Av8trxx said:I don't know jack about flying for Coke, but I did meet a Coke pilot a few years back at the Women In Aviation Conference. She was a former F/A for the company who went out and got her ratings, then was offered a Citation F/O position at less than 400TT! I was amazed.
A corp F/A friend of mine is trying to do the very same thing now and is hoping for a F/O slot somplace with pretty low time. How common is this type of thing anyway? She also heard of some internals getting jobs at low TT with her company.
Yes,
Coke once required all of their pilots to work as FA's first (maybe they still do). That is probably how this happened.
I know of corporate flight departments that use professional FAs, but Coke is the only one that I know of that requires pilots to work as FAs for a while before they can upgrade to pilot.
Here is a career development idea for you. Instead of trying to use your gender as a short-cut to the cockpit of some EEOC generated corporate job, why don't you get a job flying freight at night. Get some real world PIC time flying poorly maintained aircraft in all kinds of bad WX. Then, when you have some good experience, start applying for better jobs.
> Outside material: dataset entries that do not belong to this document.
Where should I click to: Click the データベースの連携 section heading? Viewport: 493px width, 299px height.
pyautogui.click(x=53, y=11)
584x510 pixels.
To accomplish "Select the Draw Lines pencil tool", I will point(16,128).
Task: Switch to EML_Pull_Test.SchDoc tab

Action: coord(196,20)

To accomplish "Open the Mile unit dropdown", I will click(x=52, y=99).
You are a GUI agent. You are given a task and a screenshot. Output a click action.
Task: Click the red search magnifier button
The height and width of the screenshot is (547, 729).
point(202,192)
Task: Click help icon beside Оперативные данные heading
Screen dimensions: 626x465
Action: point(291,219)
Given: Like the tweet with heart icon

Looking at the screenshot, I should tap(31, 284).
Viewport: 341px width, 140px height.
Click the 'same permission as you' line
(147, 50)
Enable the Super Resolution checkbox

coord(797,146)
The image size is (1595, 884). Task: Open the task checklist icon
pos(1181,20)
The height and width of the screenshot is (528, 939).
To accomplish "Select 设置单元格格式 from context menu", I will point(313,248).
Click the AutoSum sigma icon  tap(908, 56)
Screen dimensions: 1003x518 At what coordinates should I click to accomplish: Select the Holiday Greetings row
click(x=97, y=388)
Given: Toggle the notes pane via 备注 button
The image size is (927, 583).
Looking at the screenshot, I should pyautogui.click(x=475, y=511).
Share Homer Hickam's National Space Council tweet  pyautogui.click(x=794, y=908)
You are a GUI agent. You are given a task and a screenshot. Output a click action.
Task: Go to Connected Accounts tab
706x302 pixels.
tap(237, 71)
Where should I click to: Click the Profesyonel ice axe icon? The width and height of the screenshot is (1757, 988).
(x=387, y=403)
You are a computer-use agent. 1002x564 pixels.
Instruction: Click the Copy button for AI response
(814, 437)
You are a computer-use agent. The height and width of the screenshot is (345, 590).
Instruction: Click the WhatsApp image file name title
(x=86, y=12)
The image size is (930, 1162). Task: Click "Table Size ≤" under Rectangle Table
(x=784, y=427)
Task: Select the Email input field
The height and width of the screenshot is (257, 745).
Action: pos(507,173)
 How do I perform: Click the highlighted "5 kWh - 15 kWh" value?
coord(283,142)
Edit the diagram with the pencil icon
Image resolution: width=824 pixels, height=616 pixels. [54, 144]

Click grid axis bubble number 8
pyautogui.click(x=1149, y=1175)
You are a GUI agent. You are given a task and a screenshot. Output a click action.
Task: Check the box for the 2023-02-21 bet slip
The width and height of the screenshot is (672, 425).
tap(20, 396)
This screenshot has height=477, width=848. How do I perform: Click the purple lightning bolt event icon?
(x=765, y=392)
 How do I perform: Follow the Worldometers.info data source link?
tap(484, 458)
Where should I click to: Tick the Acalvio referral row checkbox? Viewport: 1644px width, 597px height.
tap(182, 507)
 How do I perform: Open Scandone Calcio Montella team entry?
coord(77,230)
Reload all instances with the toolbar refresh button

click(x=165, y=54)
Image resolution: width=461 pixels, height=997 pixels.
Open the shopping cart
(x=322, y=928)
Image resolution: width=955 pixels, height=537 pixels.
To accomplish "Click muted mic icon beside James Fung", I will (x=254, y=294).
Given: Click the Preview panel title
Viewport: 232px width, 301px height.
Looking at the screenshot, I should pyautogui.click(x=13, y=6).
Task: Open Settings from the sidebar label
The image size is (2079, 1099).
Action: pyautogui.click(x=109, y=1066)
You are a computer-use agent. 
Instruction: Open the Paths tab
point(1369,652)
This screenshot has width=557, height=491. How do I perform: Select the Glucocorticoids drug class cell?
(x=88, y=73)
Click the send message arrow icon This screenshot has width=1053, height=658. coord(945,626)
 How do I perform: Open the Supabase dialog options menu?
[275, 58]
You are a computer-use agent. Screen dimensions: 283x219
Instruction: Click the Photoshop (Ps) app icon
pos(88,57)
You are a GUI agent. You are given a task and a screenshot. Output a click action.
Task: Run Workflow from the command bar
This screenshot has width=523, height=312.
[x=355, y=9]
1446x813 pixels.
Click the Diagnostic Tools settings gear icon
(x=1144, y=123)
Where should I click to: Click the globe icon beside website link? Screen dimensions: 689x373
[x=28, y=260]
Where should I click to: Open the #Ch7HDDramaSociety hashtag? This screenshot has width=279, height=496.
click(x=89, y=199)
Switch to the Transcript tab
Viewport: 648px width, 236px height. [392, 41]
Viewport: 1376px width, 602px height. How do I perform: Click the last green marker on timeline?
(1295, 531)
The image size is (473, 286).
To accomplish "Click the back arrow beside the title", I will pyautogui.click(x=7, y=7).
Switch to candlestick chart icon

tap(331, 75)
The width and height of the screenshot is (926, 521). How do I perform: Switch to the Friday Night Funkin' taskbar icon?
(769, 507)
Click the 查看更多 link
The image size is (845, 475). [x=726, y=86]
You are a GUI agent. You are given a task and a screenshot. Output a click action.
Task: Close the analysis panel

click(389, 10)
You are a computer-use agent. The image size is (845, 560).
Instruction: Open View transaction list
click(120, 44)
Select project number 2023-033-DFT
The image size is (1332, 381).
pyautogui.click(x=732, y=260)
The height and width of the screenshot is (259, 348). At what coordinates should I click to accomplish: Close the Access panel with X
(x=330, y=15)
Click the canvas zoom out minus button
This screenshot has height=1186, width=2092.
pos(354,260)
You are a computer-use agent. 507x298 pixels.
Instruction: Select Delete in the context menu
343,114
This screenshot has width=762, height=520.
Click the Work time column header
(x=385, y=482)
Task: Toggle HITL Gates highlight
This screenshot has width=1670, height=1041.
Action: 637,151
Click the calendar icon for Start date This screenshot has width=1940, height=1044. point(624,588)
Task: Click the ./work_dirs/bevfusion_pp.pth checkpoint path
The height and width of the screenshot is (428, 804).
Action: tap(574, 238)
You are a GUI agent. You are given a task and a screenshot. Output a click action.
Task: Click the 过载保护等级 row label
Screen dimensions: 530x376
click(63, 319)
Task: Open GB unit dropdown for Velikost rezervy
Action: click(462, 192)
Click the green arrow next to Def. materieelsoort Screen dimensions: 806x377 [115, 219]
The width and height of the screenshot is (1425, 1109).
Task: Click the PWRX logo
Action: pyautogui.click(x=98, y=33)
I don't really blame you for trying to avoid paying dues in this business. It isn't much fun. In the long-run you will be better off for having done it that way. I also don't discount anything that you say just because you lack a lot of experience.
You seem to have enough experience to land a job flying a Baron or Navajo hauling checks or cargo. I started that way with less experience than you have now. Those aircraft lead to the Carvan (PIC turbine time), which lead to the B20 (multi PIC turbine time), which lead to the Lear (multi jet PIC time). The pay was not great, but the experience is valuable, more so than sitting in the right seat of some corporate jet for years, unable to ever upgrade due to a lack of PIC experience.